Honesty without Self-deception
Let’s talk about honesty. Not cash register honesty where you pay a certain amount and the cashier does not pocket your change. That’s the type of honesty that is intended to denote morality in choosing not to lie, cheat, or steal in any way. Let’s all be honest in that way on a regular basis. One should not choose to lie, cheat, or steal and expect to have a high level of assurance or a well-balanced life overall.
What I mean here is more so the kind of gut-level honesty that requires the loss of some self-deception. I mean the work it takes to dispel some of the lies in which we may indulge ourselves. There are things you might want to justify in your conduct or rationalize away somehow. Is there something coming into your consciousness now as you read this? What is it? Perhaps nothing is coming up for you right now. We may have to dig deeper.
I am not immune to this.
Let me not write to you from some spiritual hilltop because I do these things myself. Sometimes it’s simple and other times more complicated. It can come off as something I know that’s not in my best interest, such as an extra donut that I told myself I wouldn’t eat because I’m doing sweets in moderation. ‘To thine own self be true’ is not lost on me, but rationalization wins out sometimes. It won’t hurt me now and here’s why, I tell myself, followed by some resolve to work out later that day which I may or may not intend to do. This place is where the self-deception comes in. I would be much better off walking away or merely allowing myself the extra donut without the internal dialogue laden with dishonesty.

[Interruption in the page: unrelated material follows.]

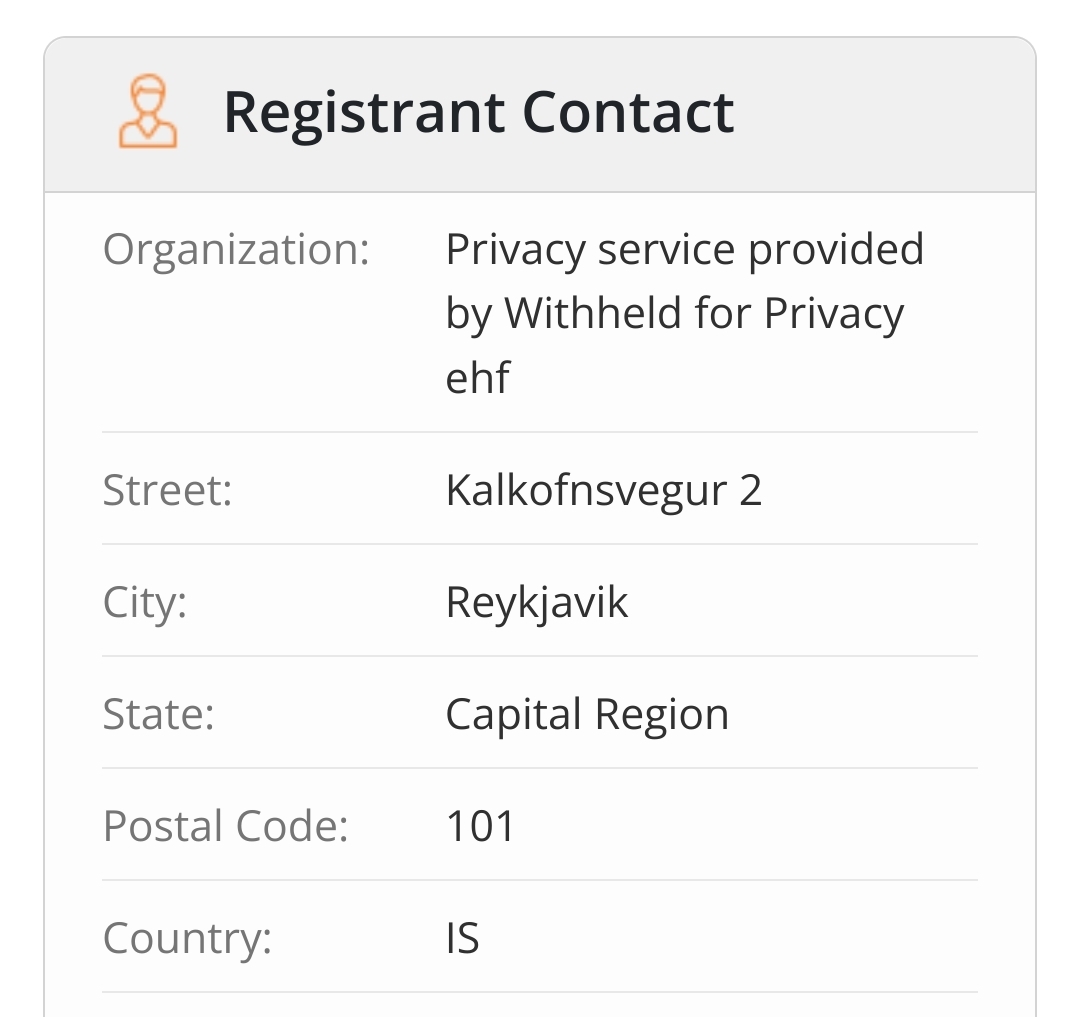Click the Street field label
1080x1017 pixels.
[x=167, y=490]
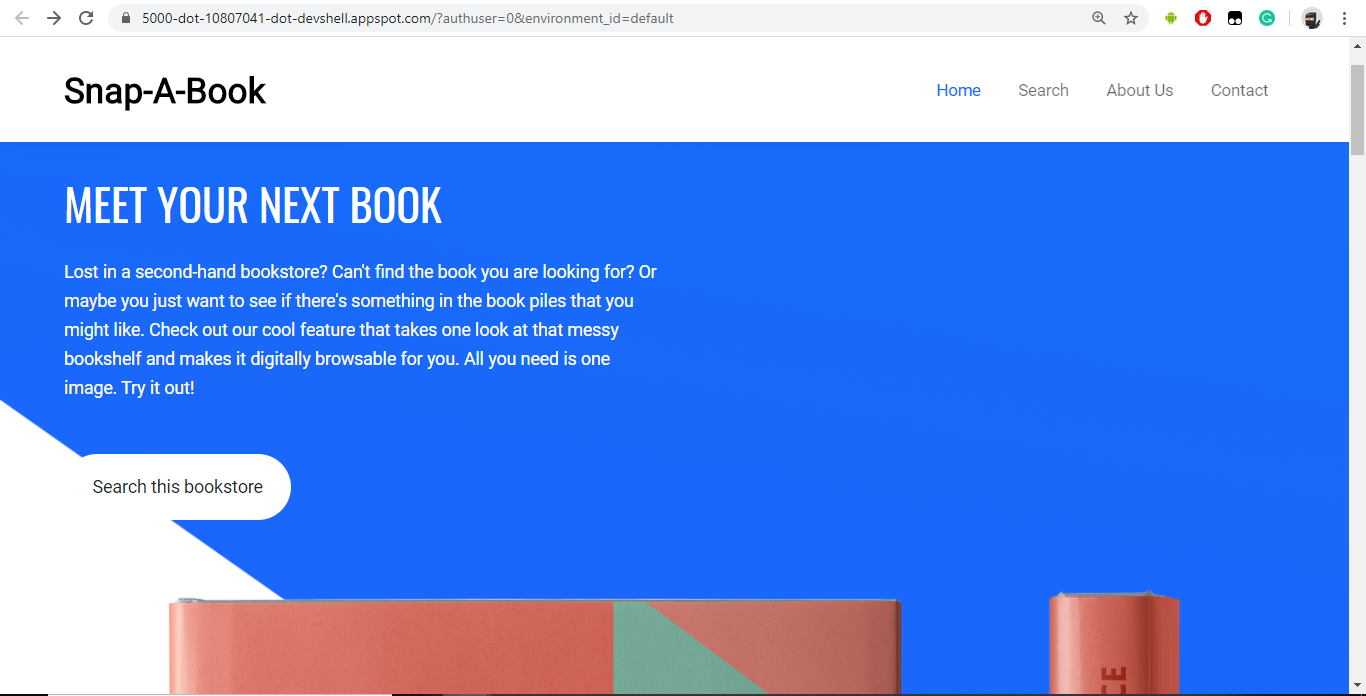
Task: Bookmark this page with the star
Action: coord(1131,18)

This example may or may not be a part of your story, but do you have things you wish you did not do? Do you try to justify your behavior as well?
The problem here is that my behavior goes against my integrity. Saying what you will do and then following through is integrity. It’s a very estimable act that gives you the kind of confidence that is needed to prosper. The first person you need to prove yourself to is yourself. If I choose to take actions that chip away at my integrity, then I lose a sense of self-respect.
Reality rules the day.
The idea that perception is reality is a half-truth in my opinion. My understanding, viewpoints, and opinions skew my reality. It is then through my interpretation of these things that I determine what’s true, but will it be the whole truth? Reality is reality should you choose to live in it or not; it still wins. Reporters like to ask several people in the area for an eyewitness account of what happened because everyone has a different perspective. The people present tell various aspects of that same story, and even though they believe it to be the whole story, it probably isn’t. The reality is if I continue to eat a regular diet of donuts for breakfast, I will gain weight and the scale will tell me the whole truth whether or not I choose to accept it. I will still have to buy new clothes to fit the expansion of my waist or, better yet, my rationalizations. My perception may be that I’m doing fine, but my doctor and lab tests may say otherwise. If I’m honest with myself, I know what’s really going on. I can’t hide from me because everywhere I go, there I am.
Why it matters
These things can be difficult to face because we tend to be attached to the old tales we tell ourselves so much so that they tend to become limiting beliefs. I know it’s tough, but the results of living life without self-deception are worth it. It’s necessary if you want to have confidence in your words, and it builds trust within yourself. Trust that not only what you say is right because it’s the truth, but that your word is good and you’re reliable. So, press the dig deep button and ask yourself some questions. What are some of the things you tend to justify in your behavior? Are there areas where you are not in full integrity? What does honesty without self-deception mean to you? What are you potentially trying to hide from yourself? Are you living in your truth? What are some areas that you would like to emulate others who you see living in their authenticity? Be sure not to take these questions to a place of shame, but instead start doing things different right now if you need to. Changing for the better is hard, but it is so worth it.